La question de la concentration des terres par une minorité et de la dépossession d’un grand nombre de petits producteurs se pose avec acuité dans de nombreux pays. Que ce soit dans les situations post réforme agraire (voir le dossier spécifique [Réformes agraires], ou dans les situations d’accaparements de terres qui se sont intensifiés au début du XXIe siècle (voir le site de l’association AGTER), il est utile pour pouvoir construire des réponses adaptées de prendre connaissance des dispositifs de régulation des marchés fonciers qui ont été réellement appliqués.
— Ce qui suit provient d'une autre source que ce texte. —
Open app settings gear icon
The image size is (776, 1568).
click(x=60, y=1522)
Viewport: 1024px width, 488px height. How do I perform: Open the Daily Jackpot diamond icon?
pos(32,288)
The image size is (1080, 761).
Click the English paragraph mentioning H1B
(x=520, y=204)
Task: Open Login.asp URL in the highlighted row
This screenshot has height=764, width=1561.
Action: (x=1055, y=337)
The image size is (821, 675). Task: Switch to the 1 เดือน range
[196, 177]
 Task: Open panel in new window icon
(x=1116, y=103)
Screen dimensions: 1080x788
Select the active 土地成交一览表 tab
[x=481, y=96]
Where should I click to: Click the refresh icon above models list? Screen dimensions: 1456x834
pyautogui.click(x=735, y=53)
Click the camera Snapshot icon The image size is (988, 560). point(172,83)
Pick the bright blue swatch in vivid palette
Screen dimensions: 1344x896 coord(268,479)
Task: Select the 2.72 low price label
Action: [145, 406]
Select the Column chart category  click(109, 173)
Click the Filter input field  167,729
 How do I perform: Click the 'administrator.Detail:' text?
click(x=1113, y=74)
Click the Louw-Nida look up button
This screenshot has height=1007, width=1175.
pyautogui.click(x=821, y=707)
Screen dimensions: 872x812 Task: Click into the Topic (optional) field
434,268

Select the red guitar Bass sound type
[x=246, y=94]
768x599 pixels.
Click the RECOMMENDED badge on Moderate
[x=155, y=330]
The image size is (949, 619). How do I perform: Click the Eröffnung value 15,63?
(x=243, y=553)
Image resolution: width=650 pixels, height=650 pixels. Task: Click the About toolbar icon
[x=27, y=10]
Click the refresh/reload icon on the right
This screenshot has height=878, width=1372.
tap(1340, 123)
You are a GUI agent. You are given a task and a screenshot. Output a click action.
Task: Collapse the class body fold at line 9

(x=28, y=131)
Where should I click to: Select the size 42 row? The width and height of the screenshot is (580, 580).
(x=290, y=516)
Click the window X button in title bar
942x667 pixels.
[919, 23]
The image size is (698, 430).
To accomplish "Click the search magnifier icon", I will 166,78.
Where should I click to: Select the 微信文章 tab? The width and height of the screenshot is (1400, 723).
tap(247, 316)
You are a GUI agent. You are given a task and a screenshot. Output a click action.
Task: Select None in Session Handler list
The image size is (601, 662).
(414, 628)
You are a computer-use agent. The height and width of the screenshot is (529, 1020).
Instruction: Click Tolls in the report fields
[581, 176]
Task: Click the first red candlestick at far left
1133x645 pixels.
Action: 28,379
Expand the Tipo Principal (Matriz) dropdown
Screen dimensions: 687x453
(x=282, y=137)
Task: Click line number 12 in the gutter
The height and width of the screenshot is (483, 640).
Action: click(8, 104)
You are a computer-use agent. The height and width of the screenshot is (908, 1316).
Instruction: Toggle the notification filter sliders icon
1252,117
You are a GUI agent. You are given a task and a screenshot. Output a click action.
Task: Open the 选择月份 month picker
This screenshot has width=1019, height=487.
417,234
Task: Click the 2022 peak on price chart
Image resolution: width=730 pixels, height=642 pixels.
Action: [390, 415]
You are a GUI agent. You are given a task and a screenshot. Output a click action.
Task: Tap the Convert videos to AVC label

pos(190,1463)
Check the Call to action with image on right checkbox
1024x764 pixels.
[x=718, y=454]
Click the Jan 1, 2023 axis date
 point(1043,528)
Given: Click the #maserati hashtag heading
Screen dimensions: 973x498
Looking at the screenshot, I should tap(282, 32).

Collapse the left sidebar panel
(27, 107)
Il existe en France un système de régulation des marchés fonciers qui fait intervenir l’Etat et les Organisations Paysannes, assez peu connu hors des frontières de ce pays: les Sociétés d’Aménagement Foncier et d’Etablissement Rural (SAFER). Ce système constitue un des éléments clefs de ce que l’on appelle en France la « politique des structures », regroupant l’ensemble des politiques agricoles destinées à permettre la modernisation des exploitations agricoles et la mise en adéquation de leur accès au foncier avec les nouvelles exigences techniques et sociales dans le cadre d’un système fondé sur la production agricole familiale que l’on souhaite conserver.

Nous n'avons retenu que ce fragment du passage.